1.9 CSV Parsing Issues

I'm currently porting a script to 1.9 and I'm having problems getting
CSV parsing to work. This script worked fine in 1.8.7 and used the
FasterCSV library for parsing. After playing around in the IRB, I have
determined that the current parser seems incapable of handling newlines
as row seperators (a rather basic and important feature).

I tested with a simple file whose contents are:
field1,field2
field3,field4

This file was created using a basic text editor and does not contain any
unorthodox newline characters. Attempting to parse this file results in
the following error:

C:/Ruby192/lib/ruby/1.9.1/csv.rb:1885:in `block (2 levels) in shift':
Unquoted fields do not allow \r or \n (line 1). (CSV::MalformedCSVError)
  from C:/Ruby192/lib/ruby/1.9.1/csv.rb:1856:in `each'
  from C:/Ruby192/lib/ruby/1.9.1/csv.rb:1856:in `block in shift'
  from C:/Ruby192/lib/ruby/1.9.1/csv.rb:1818:in `loop'
  from C:/Ruby192/lib/ruby/1.9.1/csv.rb:1818:in `shift'
  from C:/Ruby192/lib/ruby/1.9.1/csv.rb:1760:in `each'

The return value of the opened csv file shows row_sep to be "\r\n" which
seems correct. I have tried manually setting the value of row_sep when
calling CSV::open but I get the same issue.
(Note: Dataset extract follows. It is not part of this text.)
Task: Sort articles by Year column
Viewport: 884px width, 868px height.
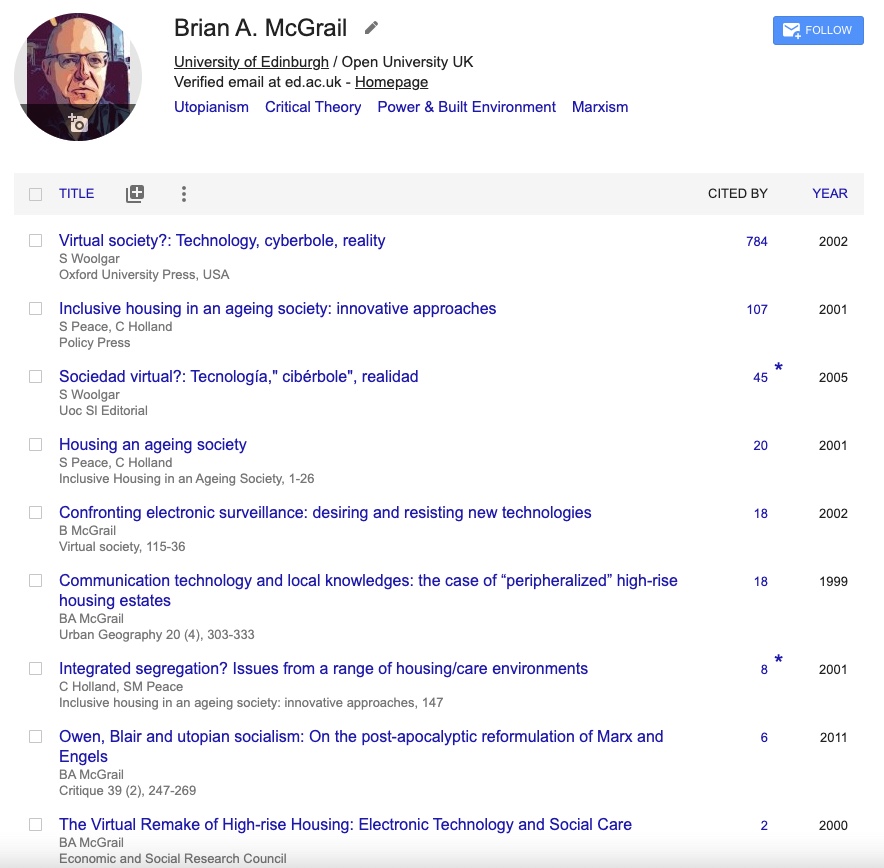Action: click(829, 194)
Once again, I do not have this problem with FasterCSV under 1.8.7 (which
as I understand, is the same code used in 1.9's csv library). I'm using
Ruby 1.9.2p0 on Windows XP. I would greatly appreciate any help.

···

--
Posted via http://www.ruby-forum.com/.

I'm currently porting a script to 1.9 and I'm having problems getting
CSV parsing to work.

I tested with a simple file whose contents are:
field1,field2
field3,field4

CSV should definitely handle that data. Indeed it does for me:

$ ruby -v -r csv -e 'p CSV.parse("field1,field2\r\nfield3,field4\r\n")'
ruby 1.9.2dev (2010-04-28 trunk 27536) [x86_64-darwin10.3.0]
[["field1", "field2"], ["field3", "field4"]]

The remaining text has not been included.